The driving force behind the listing gains was the oversubscription witnessed across companies barring a handful. This oversubscription came at a cost- the cost of funding the application and this got built into the listing price. This gave a feeling that the issue did well post listing. In reality, most of these companies have lost sharply from their highs and have given up a large part of their gains. Physical events of companies launching their roadshows had stopped and they had become digital with Zoom webinars being the way. This system had its advantages and disadvantages with time to complete being reduced to just one day. Further it gave an unfair advantage to merchant bankers and promoters as conferences were conducted behind an effective censor board in the form of a moderator and tough questions being simply avoided.

An interesting incident was in the Zomato digital event where the company made its entire presentation in US dollars forgetting the basic fact that in an Indian issue, the currency of subscription is Indian Rupees. Fortunately, no other such event has happened thereafter thankfully.

TASKS AND EXERCISES:
(A) Retype the passage on IPO listings from "An interesting incident" to "happened thereafter thankfully.".
(B) According to the passage on IPO listings, in what currency did Zomato make its entire presentation at its digital event?
(C) Carry on the passage on IPO listings from its last sentence.
The data plays no part in this work.

DATA BELOW:
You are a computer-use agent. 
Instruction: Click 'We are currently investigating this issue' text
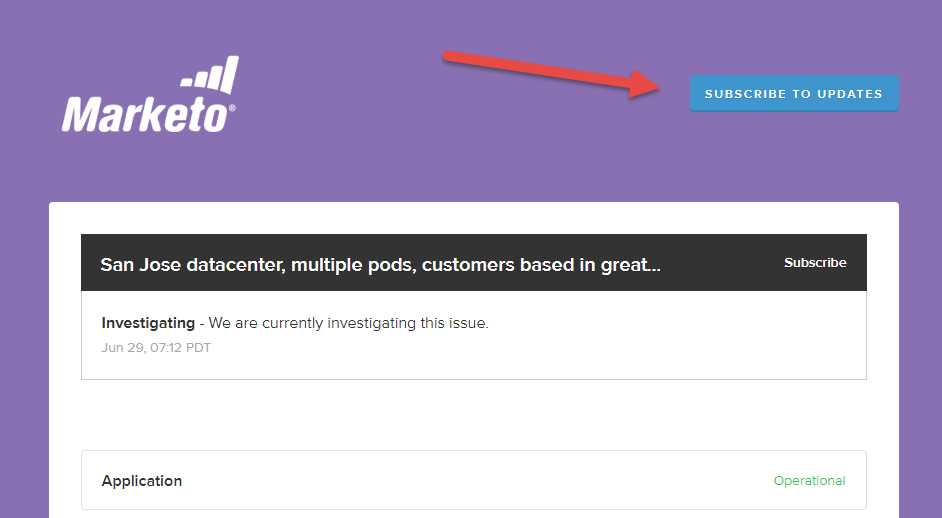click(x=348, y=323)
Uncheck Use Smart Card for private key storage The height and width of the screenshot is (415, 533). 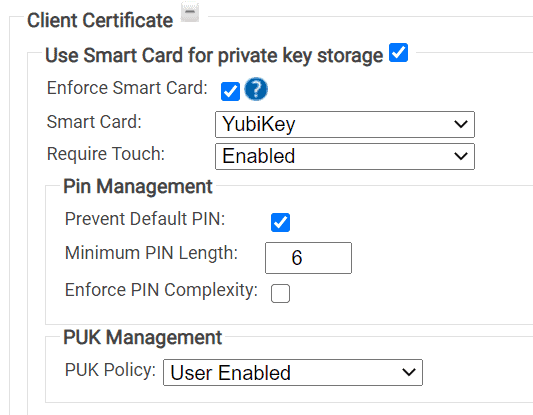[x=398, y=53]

RESPONSES:
(A)
An interesting incident was in the Zomato digital event where the company made its entire presentation in US dollars forgetting the basic fact that in an Indian issue, the currency of subscription is Indian Rupees. Fortunately, no other such event has happened thereafter thankfully.

(B) US dollars.

(C)
Let us move to April 2022. The scenario has changed completely. There are new regulations imposed by RBI and SEBI. RBI has introduced a ceiling on the amount of money that can be lent by an NBFC against application at an upper cap of Rs 1 crore. This means every HNI can borrow just one crore each. This would mean in simple terms that the HNI portion which has seen oversubscriptions of 200-600 times would just not happen. The method of controlling this lending would be the PAN card. The second thing would be that this oversubscription came at a cost. The cost of funding. When there is no leveraging, there is no cost of funding. This would have a dramatic impact on the unofficial but rampant grey market. Premiums there would crash and the obnoxious returns made on listing would simply vanish. This would put pressure on subscriptions from other categories as well. The day when an IPO for Rs 1,000 crore garnered subscription across categories of Rs 40,000-60,000 would just stop.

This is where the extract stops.